Neither Buddha nor the Masters of Wisdom, from whom the present-day teachings of Theosophy emanated, advocated prayer of any kind for the masses. One reason for this position may be found in the view expressed by H. P. Blavatsky in The Key to Theosophy: that prayer as commonly understood and practiced "kills self-reliance." In all too many instances, prayer is instigated by the desire to escape responsibility, by the unwillingness on the part of individuals to face up to and resolve their difficulties. It is likely to be colored by the hope or "expectation" that a miracle of some sort may happen, thus releasing us from our problems -- the intent being, of course, that we may then be free to pursue our old mistaken courses without obstruction from the Law and without the necessary adjustments, on our own part, which the Law almost invariably decrees. Some of the motivating elements which usually attend prayer may be detected in the case, known to the writer, of a good and otherwise intelligent Christian who, as cashier of a small-town bank, attempted to resolve through this means a financial crisis through which the bank happened to be passing. God knew, he said, the bank's need for cash, if disaster was to be averted. He, as the responsible head, had done all that he could by way of prayer. Needless to say, the crisis ended only when this individual energized himself from within and mustered the courage necessary for facing his creditors in an honest, more manly spirit. "What men usually ask for when they pray to God," according to an old European proverb, "is that two and two may not make four."

Prayer is many things to many people. To the initiated Chela or disciple, it is synonymous, perhaps, with the Samadhi of the Hindus and Buddhists -- the road par excellence to union with the Divine Spirit, or God. To the good and pure man, of whatever faith, it may become a source of psychic balm and upliftment. For the vast majority, it may be only the feeling that we have been benefitted by the practice. It is so easy to say that things probably would not have turned out so well but for faithfulness in the daily ritual. Yet in how many instances has prayer to an outside, personal God been the chief cause for loss of self-reliance? And where lies the responsibility for those millions of former sincere Christians who, failing to obtain the help they sought in prayer, have turned their backs on religion as a whole, declaring it to be a waste of time? Is it possible, as suggested by H. P. Blavatsky, that the atheist is the bastard child of the church?
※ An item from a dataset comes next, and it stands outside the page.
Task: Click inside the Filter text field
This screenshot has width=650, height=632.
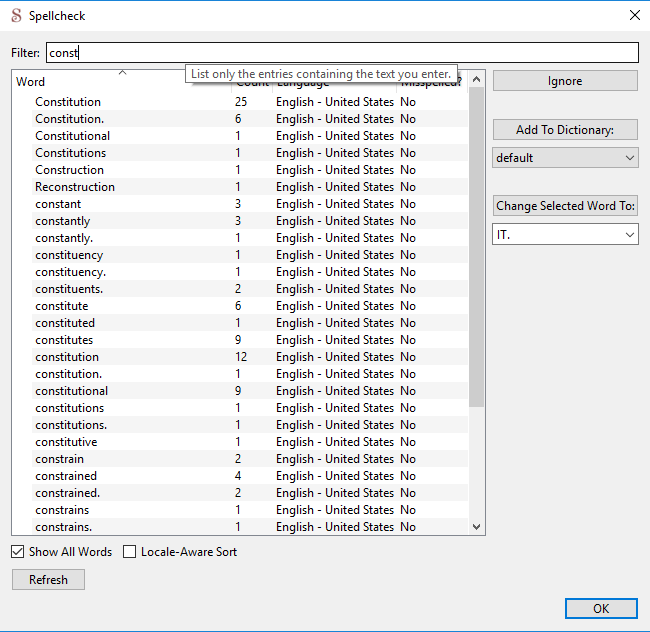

Theosophy has no dogma on prayer or on anything else. Theosophy, in fact, is not a system of dogmas, but of principles --and proceeding on the basis of principles, it holds that each individual owes it to his fellow men and to himself to become enlightened on subjects of common interest. Study of the sayings and practices of Jesus would seem to indicate that prayer, for the early Christian, had more than one meaning. Like meditation, it seems to have been of two sorts -- first, that prayer or meditation practiced at a set time, or an occasional one; and second, that of an entire lifetime, that single thread of intention, intentness, and desire running through the years stretching between the cradle and the grave. Of this second sort, both Jesus and St. Paul speak. "Watch ye therefore and pray always." (Luke 21:36.) "Pray without ceasing," said St. Paul in a letter to Timothy. (1 Tim. 4:5.) This latter, thread of lifetime aspiration, of devotion to an ideal, is the only form of prayer, according to Theosophy, that may be pursued by all men with both benefit and safety.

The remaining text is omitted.